(Records drawn from a dataset)
"""

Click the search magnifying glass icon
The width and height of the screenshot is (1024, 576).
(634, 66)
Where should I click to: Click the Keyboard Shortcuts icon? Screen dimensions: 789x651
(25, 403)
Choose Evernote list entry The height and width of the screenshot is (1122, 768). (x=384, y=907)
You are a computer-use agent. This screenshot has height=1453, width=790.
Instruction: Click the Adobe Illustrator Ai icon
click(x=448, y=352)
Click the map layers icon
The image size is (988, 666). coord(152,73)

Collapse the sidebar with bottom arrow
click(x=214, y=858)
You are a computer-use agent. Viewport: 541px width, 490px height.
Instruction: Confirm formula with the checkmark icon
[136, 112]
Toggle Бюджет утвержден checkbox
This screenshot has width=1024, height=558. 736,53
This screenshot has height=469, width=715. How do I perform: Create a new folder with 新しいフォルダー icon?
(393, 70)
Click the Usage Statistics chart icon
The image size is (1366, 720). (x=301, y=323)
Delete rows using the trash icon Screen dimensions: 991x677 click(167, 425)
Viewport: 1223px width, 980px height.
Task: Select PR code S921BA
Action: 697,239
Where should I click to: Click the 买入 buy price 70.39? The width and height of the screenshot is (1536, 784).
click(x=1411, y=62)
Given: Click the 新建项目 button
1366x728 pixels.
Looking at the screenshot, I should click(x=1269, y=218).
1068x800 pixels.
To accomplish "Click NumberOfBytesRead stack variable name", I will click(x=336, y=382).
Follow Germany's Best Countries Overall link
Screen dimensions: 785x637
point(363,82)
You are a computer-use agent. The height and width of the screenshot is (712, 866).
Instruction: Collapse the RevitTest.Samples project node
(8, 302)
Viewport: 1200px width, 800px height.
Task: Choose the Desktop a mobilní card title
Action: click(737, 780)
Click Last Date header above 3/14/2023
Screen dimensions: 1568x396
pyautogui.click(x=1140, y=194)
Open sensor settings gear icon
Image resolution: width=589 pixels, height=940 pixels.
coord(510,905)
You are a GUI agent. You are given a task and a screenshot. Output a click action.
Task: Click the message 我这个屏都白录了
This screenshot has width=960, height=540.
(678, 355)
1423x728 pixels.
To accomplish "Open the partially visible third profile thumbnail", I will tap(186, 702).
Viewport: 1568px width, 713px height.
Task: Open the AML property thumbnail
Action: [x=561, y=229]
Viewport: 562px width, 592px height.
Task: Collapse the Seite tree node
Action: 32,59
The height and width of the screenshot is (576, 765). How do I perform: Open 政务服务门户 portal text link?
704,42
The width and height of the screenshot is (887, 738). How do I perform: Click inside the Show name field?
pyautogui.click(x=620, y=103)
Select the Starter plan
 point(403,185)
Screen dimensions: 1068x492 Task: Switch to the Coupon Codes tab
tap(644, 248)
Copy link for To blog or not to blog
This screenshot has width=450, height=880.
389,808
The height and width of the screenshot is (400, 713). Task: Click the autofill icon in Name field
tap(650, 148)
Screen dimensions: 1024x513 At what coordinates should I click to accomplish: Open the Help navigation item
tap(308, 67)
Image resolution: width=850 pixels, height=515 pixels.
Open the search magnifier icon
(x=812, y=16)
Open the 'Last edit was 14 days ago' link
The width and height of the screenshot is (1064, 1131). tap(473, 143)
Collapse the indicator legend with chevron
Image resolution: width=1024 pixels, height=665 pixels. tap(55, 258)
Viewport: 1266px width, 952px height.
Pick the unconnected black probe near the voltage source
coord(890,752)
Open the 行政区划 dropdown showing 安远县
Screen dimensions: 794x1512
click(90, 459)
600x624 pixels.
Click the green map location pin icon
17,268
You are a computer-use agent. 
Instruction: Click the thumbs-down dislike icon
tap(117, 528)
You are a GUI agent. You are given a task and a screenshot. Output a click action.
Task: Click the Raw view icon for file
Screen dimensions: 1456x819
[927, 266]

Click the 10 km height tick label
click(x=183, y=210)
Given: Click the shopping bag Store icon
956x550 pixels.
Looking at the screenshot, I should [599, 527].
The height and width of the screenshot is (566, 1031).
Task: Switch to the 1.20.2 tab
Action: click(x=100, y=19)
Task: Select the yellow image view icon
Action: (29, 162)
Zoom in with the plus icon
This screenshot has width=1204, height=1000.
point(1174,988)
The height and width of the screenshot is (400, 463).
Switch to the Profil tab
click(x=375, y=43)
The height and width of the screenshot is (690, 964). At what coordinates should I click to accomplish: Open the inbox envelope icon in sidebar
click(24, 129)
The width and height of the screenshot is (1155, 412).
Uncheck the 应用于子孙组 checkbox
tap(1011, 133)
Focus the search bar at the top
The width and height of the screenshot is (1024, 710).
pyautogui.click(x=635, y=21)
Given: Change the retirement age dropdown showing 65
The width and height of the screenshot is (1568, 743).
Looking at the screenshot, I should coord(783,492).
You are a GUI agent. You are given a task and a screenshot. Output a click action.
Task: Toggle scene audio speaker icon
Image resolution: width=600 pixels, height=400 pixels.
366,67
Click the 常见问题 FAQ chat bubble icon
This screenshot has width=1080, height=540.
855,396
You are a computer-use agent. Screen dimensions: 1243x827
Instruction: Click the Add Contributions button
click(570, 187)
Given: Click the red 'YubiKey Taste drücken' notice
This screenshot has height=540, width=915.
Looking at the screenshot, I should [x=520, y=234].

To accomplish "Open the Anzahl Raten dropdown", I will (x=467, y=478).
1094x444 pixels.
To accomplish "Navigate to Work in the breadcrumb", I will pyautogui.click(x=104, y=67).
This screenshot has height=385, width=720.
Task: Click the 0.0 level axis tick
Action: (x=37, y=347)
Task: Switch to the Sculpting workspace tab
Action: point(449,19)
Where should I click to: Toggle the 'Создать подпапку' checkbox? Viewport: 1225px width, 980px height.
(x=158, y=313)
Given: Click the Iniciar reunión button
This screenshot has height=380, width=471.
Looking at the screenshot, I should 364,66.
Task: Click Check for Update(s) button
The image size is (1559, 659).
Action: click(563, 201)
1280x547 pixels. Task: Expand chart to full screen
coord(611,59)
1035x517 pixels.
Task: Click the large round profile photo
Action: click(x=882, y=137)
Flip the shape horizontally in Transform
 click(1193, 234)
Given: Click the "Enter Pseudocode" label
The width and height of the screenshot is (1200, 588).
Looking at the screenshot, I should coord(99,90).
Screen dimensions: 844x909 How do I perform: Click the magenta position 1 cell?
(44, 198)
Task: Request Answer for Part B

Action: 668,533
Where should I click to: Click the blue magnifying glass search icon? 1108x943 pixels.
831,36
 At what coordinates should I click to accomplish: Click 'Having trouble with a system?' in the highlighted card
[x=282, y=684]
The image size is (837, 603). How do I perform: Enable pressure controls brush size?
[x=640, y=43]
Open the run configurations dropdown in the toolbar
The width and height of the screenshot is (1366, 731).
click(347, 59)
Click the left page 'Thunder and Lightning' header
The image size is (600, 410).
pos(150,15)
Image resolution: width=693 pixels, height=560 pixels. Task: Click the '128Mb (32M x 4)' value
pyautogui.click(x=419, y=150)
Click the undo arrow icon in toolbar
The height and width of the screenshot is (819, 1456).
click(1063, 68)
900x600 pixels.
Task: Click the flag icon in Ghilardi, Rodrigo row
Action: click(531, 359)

"""

Exercise | The required output is the exact run of lines from the one with "The image size is (1559, 659)." through the final line of the entries.

Your solution |
The image size is (1559, 659).
Action: click(563, 201)
1280x547 pixels. Task: Expand chart to full screen
coord(611,59)
1035x517 pixels.
Task: Click the large round profile photo
Action: click(x=882, y=137)
Flip the shape horizontally in Transform
 click(1193, 234)
Given: Click the "Enter Pseudocode" label
The width and height of the screenshot is (1200, 588).
Looking at the screenshot, I should coord(99,90).
Screen dimensions: 844x909 How do I perform: Click the magenta position 1 cell?
(44, 198)
Task: Request Answer for Part B

Action: 668,533
Where should I click to: Click the blue magnifying glass search icon? 1108x943 pixels.
831,36
 At what coordinates should I click to accomplish: Click 'Having trouble with a system?' in the highlighted card
[x=282, y=684]
The image size is (837, 603). How do I perform: Enable pressure controls brush size?
[x=640, y=43]
Open the run configurations dropdown in the toolbar
The width and height of the screenshot is (1366, 731).
click(347, 59)
Click the left page 'Thunder and Lightning' header
The image size is (600, 410).
pos(150,15)
Image resolution: width=693 pixels, height=560 pixels. Task: Click the '128Mb (32M x 4)' value
pyautogui.click(x=419, y=150)
Click the undo arrow icon in toolbar
The height and width of the screenshot is (819, 1456).
click(1063, 68)
900x600 pixels.
Task: Click the flag icon in Ghilardi, Rodrigo row
Action: click(531, 359)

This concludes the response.